**What is being asked**
Reproduce the entries verbatim, beginning at the line that contains "Where should I" and ending after the line that contains "Action: pos(495,137)".

**Data section**
* Start *
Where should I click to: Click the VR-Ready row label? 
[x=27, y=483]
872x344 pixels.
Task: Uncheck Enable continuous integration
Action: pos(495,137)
* End *
* Start *
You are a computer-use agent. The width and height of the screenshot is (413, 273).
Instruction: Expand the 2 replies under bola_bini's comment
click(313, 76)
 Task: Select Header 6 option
* End *
* Start *
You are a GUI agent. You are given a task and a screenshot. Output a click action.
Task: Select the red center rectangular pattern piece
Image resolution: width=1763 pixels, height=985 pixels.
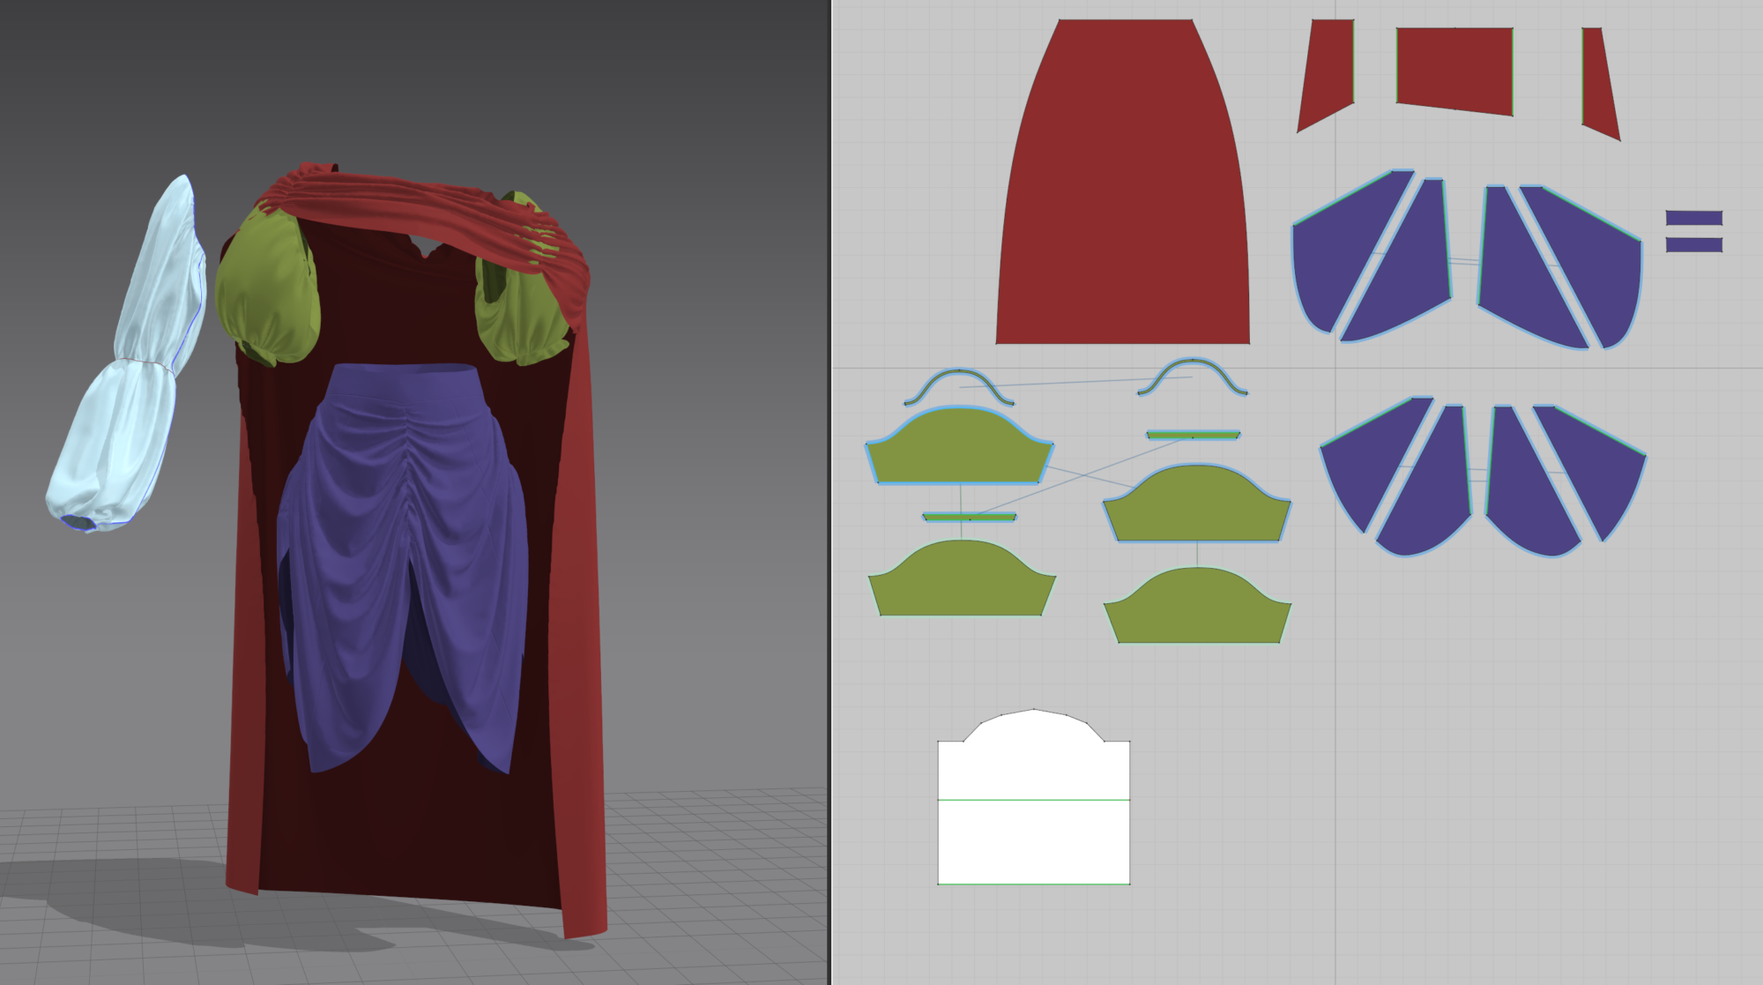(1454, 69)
* End *
**Correct output**
Where should I click to: Click the VR-Ready row label? 
[x=27, y=483]
872x344 pixels.
Task: Uncheck Enable continuous integration
Action: pos(495,137)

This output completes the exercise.